# To do:
Can you rewrite the rows starting at "The image size is (796, 507)." and ending at "Action: point(160,319)" with "protocol" replaced by "URL scheme" and nothing else changed?

[Rows on where items appear]

>> BEGIN

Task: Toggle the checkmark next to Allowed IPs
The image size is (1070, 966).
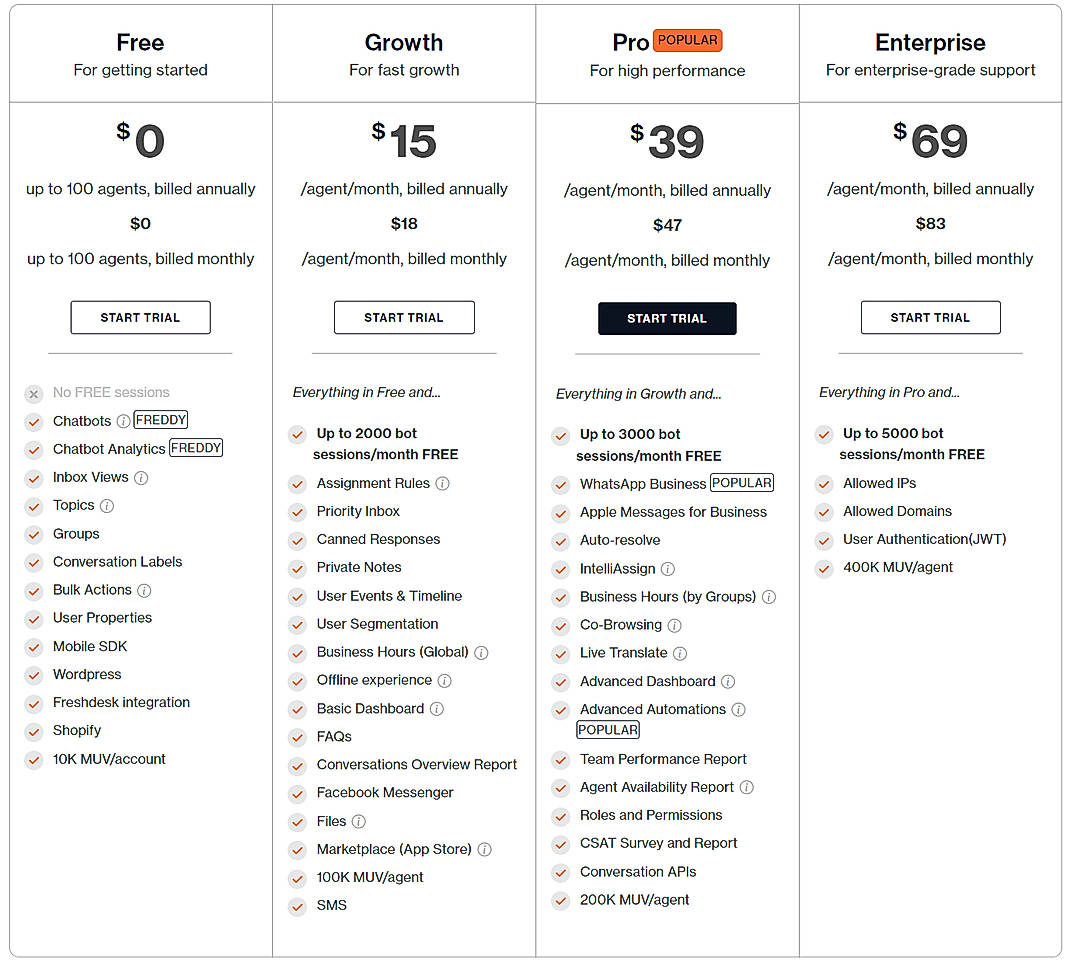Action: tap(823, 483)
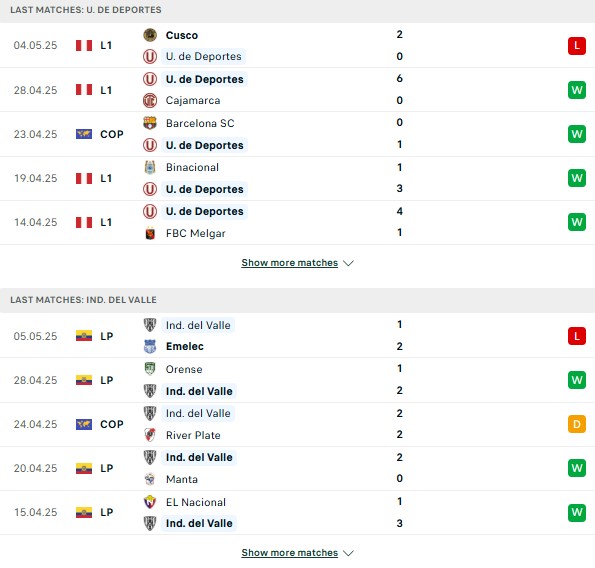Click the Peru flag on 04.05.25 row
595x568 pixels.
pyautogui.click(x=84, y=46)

>> END
>> BEGIN

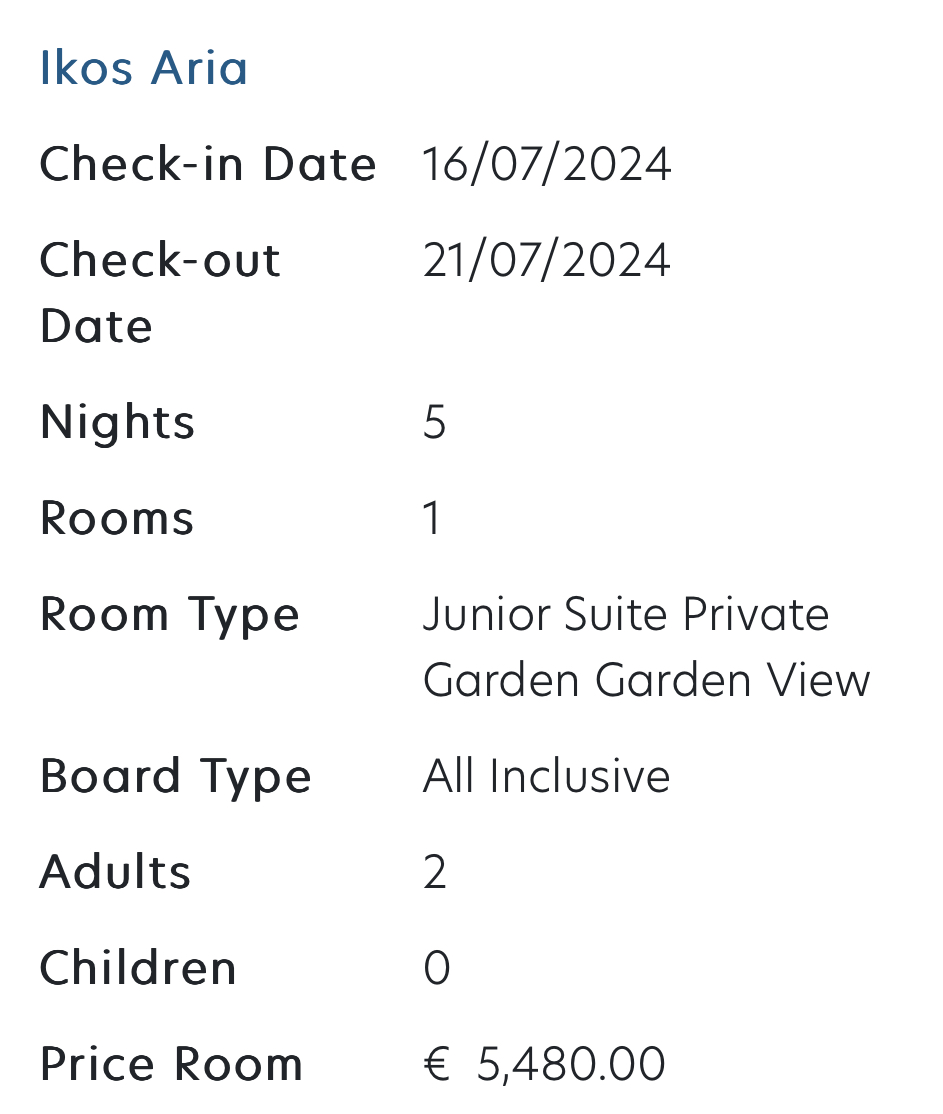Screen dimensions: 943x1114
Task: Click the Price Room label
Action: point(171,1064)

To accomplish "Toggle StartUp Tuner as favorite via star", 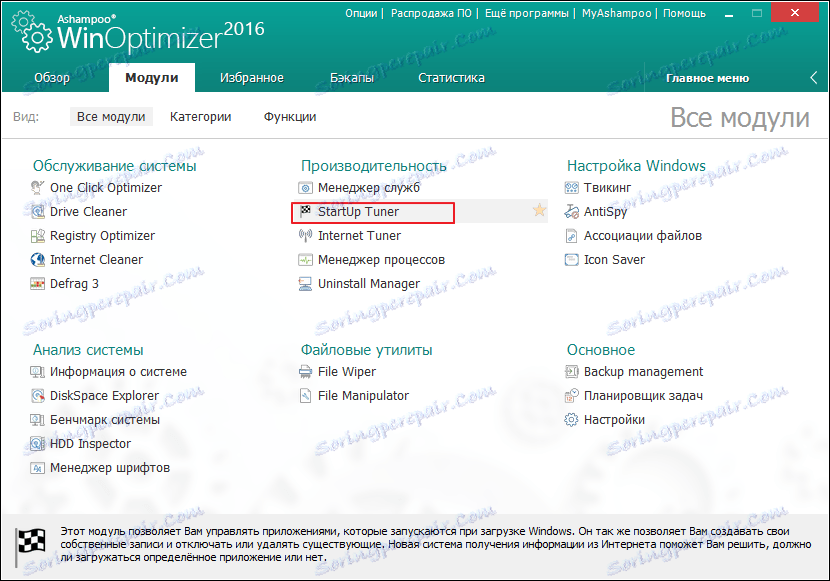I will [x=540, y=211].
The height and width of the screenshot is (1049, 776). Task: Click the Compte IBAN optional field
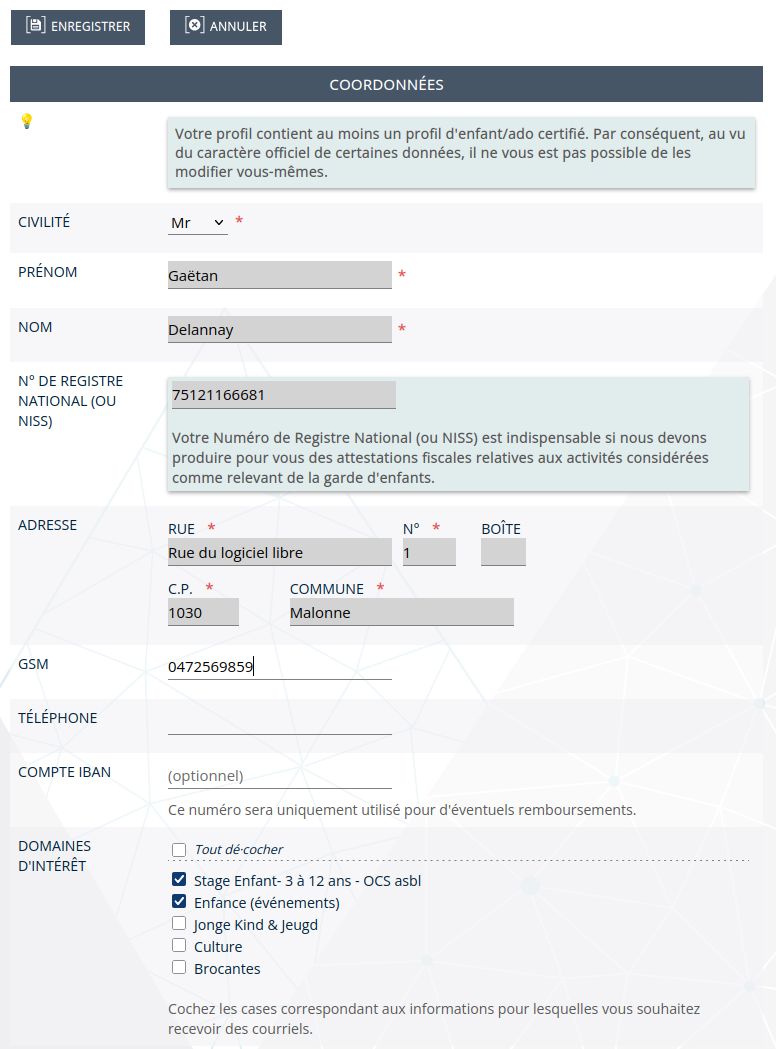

>> END
>> BEGIN

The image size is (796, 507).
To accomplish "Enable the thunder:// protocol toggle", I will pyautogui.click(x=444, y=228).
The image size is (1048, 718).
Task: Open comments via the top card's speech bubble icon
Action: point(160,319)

>> END

# Written answer:
The image size is (796, 507).
To accomplish "Enable the thunder:// URL scheme toggle", I will pyautogui.click(x=444, y=228).
The image size is (1048, 718).
Task: Open comments via the top card's speech bubble icon
Action: point(160,319)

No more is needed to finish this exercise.